The AI Experimenter: The Most Common Profile in Financial Services Modernization

Heather Page

The AI Experimenter: What It Means and What to Do About It

Part 1 of 6 in the Six Profiles of Financial Services Modernization series

There's a version of this story that plays out at nearly every mid-market and enterprise financial institution we work with.

The AI team is doing genuinely impressive work. They've built propensity models that outperform legacy rules engines by a wide margin. There's a fraud detection pilot in production that's catching patterns the previous system missed entirely. A customer churn model is sitting in a notebook somewhere that, if operationalized, would save the retail division eight figures a year.

Leadership is invested. The board has seen demos. The CTO has a roadmap. The Chief Data Officer is building a team.

And yet.

The pilots stay pilots. The roadmap keeps extending. The churn model is still in a notebook. When someone asks why the fraud detection system hasn't rolled out to the other three business lines, the answer involves six months of data pipeline work that nobody budgeted for.

This is The AI Experimenter — and it is, by a significant margin, the most common modernization profile we see in financial services.

The Pattern

The AI Experimenter profile has a distinctive shape. When we map institutions across the four pillars of the TribalScale Financial Services Modernization Index™ — Data Foundation & Architecture, Governance & Regulatory Readiness, AI & Real-Time Decisioning, and Customer Intelligence & Personalization — one pillar spikes noticeably above the others.

AI & Real-Time Decisioning scores a 3.5 or higher. There are models in production. There's genuine capability.

But Data Foundation sits below 3. Governance & Regulatory Readiness sits below 3. And that gap — between what the AI team can build in isolation and what the enterprise can actually operationalize — is where the value leaks out.

From the outside, this institution looks like it's ahead. The demos are impressive. The talent is real. The executive narrative is about AI transformation.
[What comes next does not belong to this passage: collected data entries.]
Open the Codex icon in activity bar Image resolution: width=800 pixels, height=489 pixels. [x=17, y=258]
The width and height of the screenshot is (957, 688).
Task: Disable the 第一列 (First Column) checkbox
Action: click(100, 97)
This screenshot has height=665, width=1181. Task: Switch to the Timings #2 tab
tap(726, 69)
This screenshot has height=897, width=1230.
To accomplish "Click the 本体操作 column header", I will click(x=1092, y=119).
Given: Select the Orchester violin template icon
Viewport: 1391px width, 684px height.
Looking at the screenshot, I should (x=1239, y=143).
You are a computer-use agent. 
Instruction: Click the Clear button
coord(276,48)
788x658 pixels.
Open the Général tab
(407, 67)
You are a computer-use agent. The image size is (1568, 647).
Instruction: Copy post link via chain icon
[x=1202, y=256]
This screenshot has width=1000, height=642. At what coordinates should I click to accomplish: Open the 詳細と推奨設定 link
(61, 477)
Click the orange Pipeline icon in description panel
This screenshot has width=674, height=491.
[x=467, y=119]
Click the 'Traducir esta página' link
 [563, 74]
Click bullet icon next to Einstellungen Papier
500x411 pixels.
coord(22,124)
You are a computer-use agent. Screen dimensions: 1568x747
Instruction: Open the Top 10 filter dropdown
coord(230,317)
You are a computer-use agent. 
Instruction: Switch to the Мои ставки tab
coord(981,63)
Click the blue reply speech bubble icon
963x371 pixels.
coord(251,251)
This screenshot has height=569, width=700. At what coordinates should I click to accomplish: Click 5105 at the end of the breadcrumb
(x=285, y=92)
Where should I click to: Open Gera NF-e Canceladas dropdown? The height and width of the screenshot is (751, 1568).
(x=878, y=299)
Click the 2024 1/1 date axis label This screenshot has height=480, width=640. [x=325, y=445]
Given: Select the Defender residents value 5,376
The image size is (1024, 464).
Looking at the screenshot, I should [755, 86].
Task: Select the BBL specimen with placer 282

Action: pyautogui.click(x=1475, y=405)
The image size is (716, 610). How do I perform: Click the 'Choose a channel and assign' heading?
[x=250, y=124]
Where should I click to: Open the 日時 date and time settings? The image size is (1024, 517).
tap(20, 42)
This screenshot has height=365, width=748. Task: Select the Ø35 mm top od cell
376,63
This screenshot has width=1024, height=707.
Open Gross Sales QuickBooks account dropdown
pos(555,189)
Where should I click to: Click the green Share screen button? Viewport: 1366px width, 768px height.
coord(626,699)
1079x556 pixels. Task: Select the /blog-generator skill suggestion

From the inside, the people closest to the work know the truth: they're building on sand.

Why It Happens

The AI Experimenter profile isn't a failure of intelligence or ambition. It's the predictable result of how most financial institutions entered the AI era.

AI talent was hired before the architecture was ready. Starting around 2018–2020, most large financial institutions began aggressively hiring data scientists and ML engineers. This was the rational move — the talent market was competitive, and waiting meant falling further behind. But these teams were hired into environments where the data infrastructure was still designed for batch reporting and regulatory compliance, not for training and deploying machine learning models at scale. The talent arrived before the foundation was ready to support what they were being asked to build.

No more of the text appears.